■ What to do ■
Please reproduce exactly the line that carries "Task: Click the people" and all remaining lines through the last line of the data, and write nothing else.

■ Data for this exercise ■

━━━━━━━━━━

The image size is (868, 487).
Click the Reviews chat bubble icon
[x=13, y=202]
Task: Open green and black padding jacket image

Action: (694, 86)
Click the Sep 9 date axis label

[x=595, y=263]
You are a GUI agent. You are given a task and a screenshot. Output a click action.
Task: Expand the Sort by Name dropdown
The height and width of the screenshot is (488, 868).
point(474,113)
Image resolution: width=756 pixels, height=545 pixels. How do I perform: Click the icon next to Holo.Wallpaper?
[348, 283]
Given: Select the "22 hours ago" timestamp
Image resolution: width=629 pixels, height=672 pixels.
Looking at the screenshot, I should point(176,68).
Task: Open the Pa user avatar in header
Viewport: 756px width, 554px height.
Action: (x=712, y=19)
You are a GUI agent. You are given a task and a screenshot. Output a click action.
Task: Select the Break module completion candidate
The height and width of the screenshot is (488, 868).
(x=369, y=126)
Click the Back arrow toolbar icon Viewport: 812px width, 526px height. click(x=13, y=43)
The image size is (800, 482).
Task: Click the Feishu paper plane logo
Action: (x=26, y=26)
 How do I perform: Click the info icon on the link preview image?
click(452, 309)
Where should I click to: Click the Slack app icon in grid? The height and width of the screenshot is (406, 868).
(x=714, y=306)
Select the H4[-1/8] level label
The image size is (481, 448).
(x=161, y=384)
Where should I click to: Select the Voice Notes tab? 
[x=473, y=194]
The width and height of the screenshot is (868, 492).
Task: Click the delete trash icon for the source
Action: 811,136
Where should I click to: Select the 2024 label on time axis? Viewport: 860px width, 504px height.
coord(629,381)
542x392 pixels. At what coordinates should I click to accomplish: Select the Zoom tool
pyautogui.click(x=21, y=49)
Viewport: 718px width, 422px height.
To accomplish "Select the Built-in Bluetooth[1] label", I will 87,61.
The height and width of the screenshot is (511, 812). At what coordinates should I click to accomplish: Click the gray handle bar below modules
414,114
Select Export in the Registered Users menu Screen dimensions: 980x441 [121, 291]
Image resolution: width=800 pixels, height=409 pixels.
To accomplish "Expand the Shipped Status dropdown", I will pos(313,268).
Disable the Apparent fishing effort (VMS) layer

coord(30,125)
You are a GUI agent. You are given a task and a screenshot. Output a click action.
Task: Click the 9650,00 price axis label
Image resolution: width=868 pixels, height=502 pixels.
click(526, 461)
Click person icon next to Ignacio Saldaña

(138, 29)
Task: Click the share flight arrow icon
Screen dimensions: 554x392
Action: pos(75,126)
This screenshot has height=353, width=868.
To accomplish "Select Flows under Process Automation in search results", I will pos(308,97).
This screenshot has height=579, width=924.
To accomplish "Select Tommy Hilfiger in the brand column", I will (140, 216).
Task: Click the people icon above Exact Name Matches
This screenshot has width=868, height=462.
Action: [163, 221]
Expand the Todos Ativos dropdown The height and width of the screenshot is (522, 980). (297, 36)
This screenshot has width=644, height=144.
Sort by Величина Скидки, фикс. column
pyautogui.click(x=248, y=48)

━━━━━━━━━━

■ Result below ■
Task: Click the people icon above Exact Name Matches
This screenshot has width=868, height=462.
Action: [163, 221]
Expand the Todos Ativos dropdown The height and width of the screenshot is (522, 980). (297, 36)
This screenshot has width=644, height=144.
Sort by Величина Скидки, фикс. column
pyautogui.click(x=248, y=48)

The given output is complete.